■ **QUOTED PASSAGE**
A man accused of murdering a mother and her two-year-old daughter could have acted with diminished responsibility, his legal team has claimed.
Andrew Innes allegedly killed Bennylyn Burke, 25, and her child Jellica Burke at a house in Troon Avenue, Dundee, between February 20 and March 5, 2021.
Prosecutors claim the 51-year-old then hid the bodies under the kitchen floor of the property with a further accusation that he also raped a seven-year-old girl.
A previous hearing was told a number of psychiatric and psychological investigations had been carried out on Innes since the previous hearing last September.
The case called on Wednesday at the High Court in Glasgow.
The hearing was told by Brian McConnachie that the trial judge can decide to remove the defence that Innes did not appreciate the wrongfulness of his actions due to a mental disorder.
The defence advocate told the hearing: “The view is that you should just effectively see how the evidence unfolds… once the evidence is heard.”
Judge Lord Beckett later asked if there was an expectation there would be a basis for diminished responsibility.
Mr McConnachie replied: “Depending on how the evidence comes out.

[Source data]
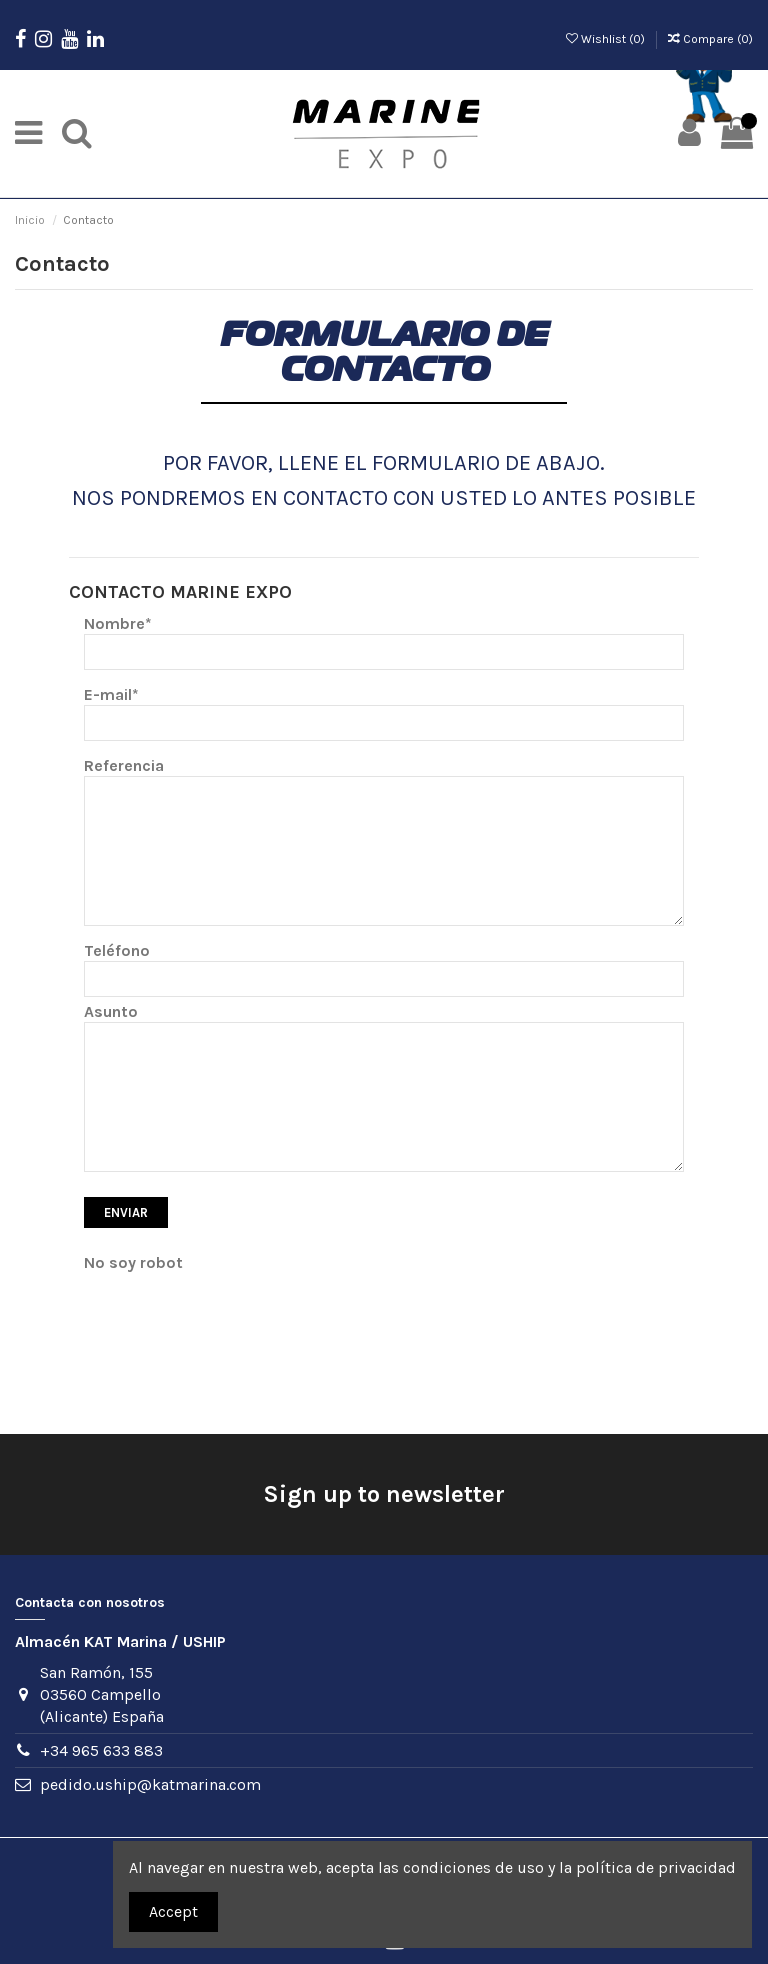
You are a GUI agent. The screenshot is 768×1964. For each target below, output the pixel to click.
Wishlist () (607, 39)
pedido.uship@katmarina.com (150, 1784)
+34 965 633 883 (101, 1750)
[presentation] (236, 1312)
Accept (173, 1911)
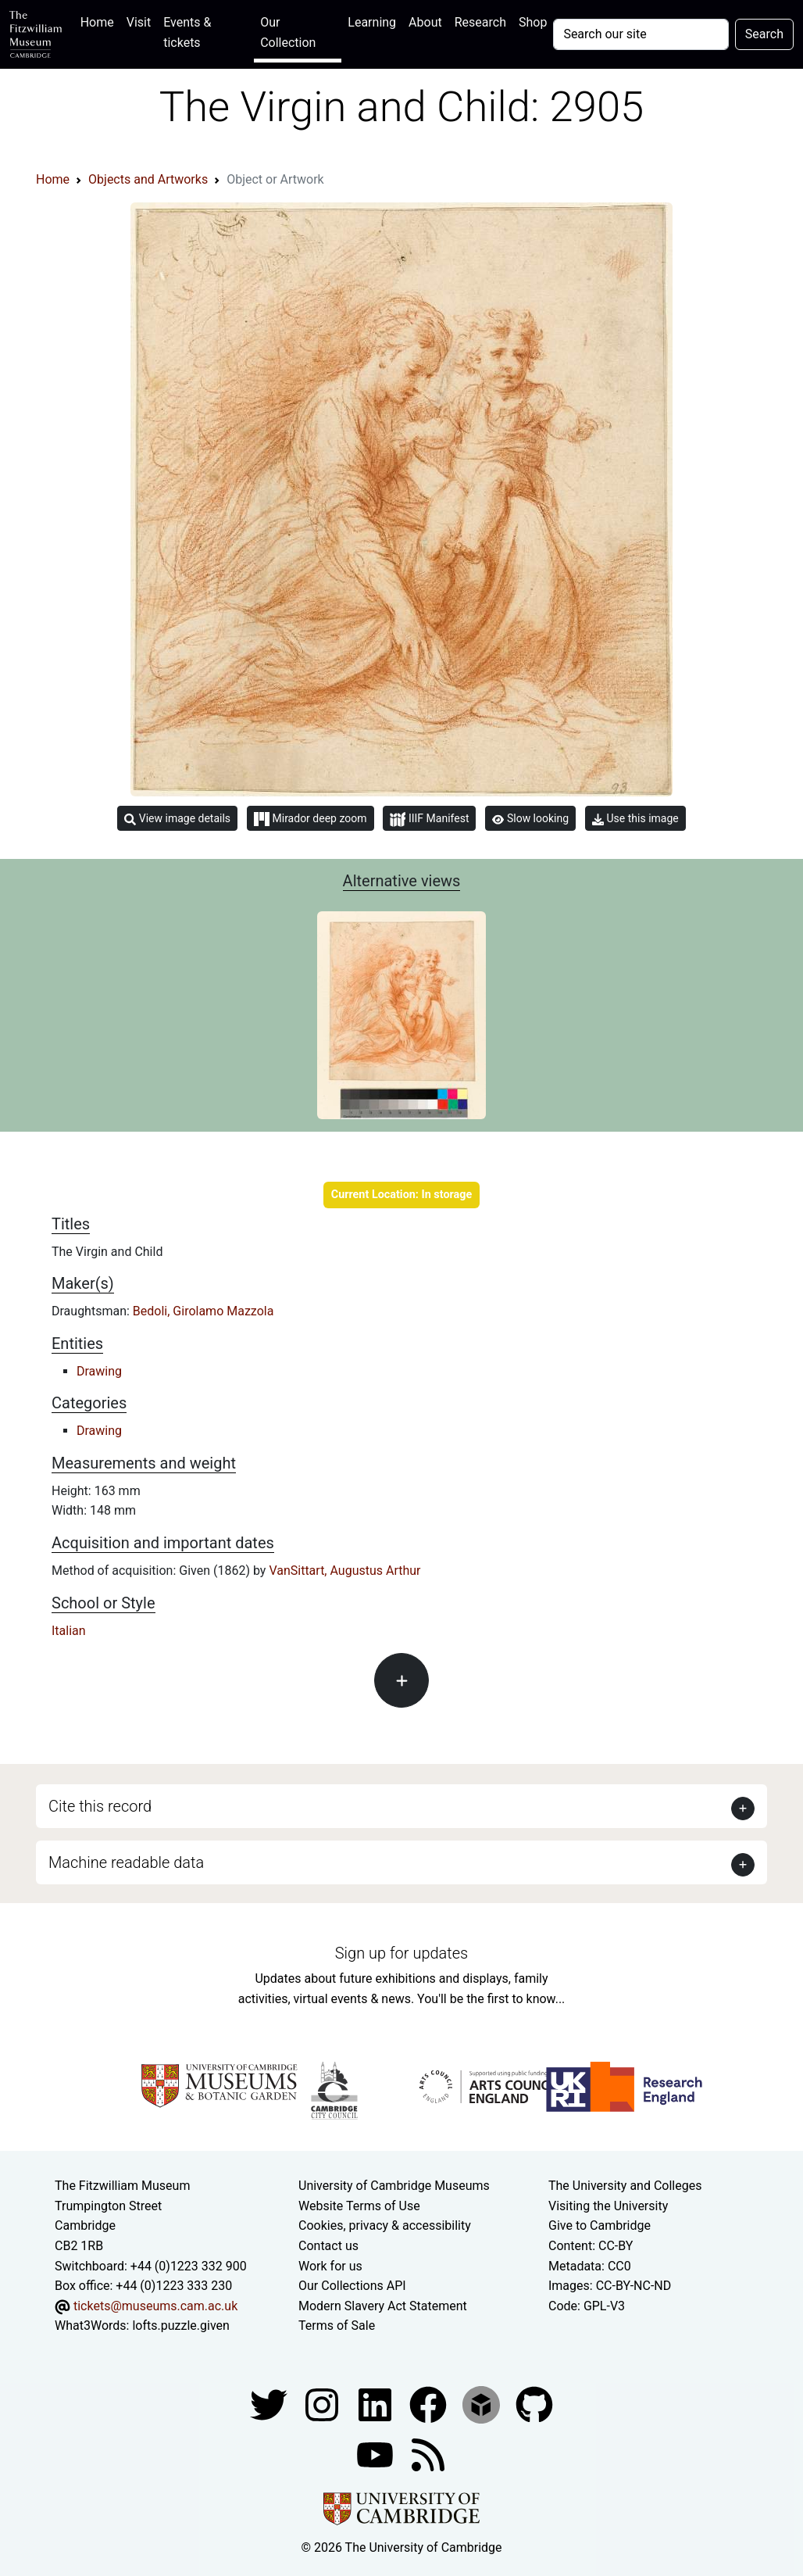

■ **TASK SET**
1: Rewrite the paragraph of the court report that begins "Prosecutors claim the 51-year-old" in a single shorter sentence, keeping its main facts.
2: Write the next few sentences of the court report on the Innes murder case, picking up after its final line.
The data is separate material from the court report.

■ **ANSWERS BY TASK**
1: Prosecutors allege that the 51-year-old hid the bodies beneath the kitchen floor of the house and also raped a seven-year-old girl.

2:
“On paper there could be evidence or there could be a basis for responsibility.”
The judge asked prosecutor Alex Prentice KC for his response.
He said: “The Crown say there is not a proper basis for it.”
Lord Beckett continued the matter to trial due to begin on January 30 next year in Edinburgh.
Mr Prentice told a hearing that he anticipated calling around 14 witnesses for a trial which could last eight days.
It is claimed Innes stabbed Bennylyn on the body with a knife as well as repeatedly striking her on the head with a hammer and the handle of the blade.
The indictment alleges Innes murdered her two-year-old daughter Jellica and that he did “asphyxiate her by means unknown”.
Innes then faces a charge of attempting to defeat the ends of justice.
This includes a claim that he did wrap the body of Bennylyn in a rubble bag, blanket and tarpaulin and then concealed the corpse in concrete under the kitchen floor at the Troon Avenue property.
Jellica’s body is also said to have been hidden there.
The charge also features a claim that Innes told police investigating Bennylyn’s whereabouts that he had driven her, Jellica and another child to the Old Inns Cafe in Cumbernauld, Lanarkshire on February 28.
He is said to have told the officers he left them with an “unknown male” and that he had no contact with them afterwards.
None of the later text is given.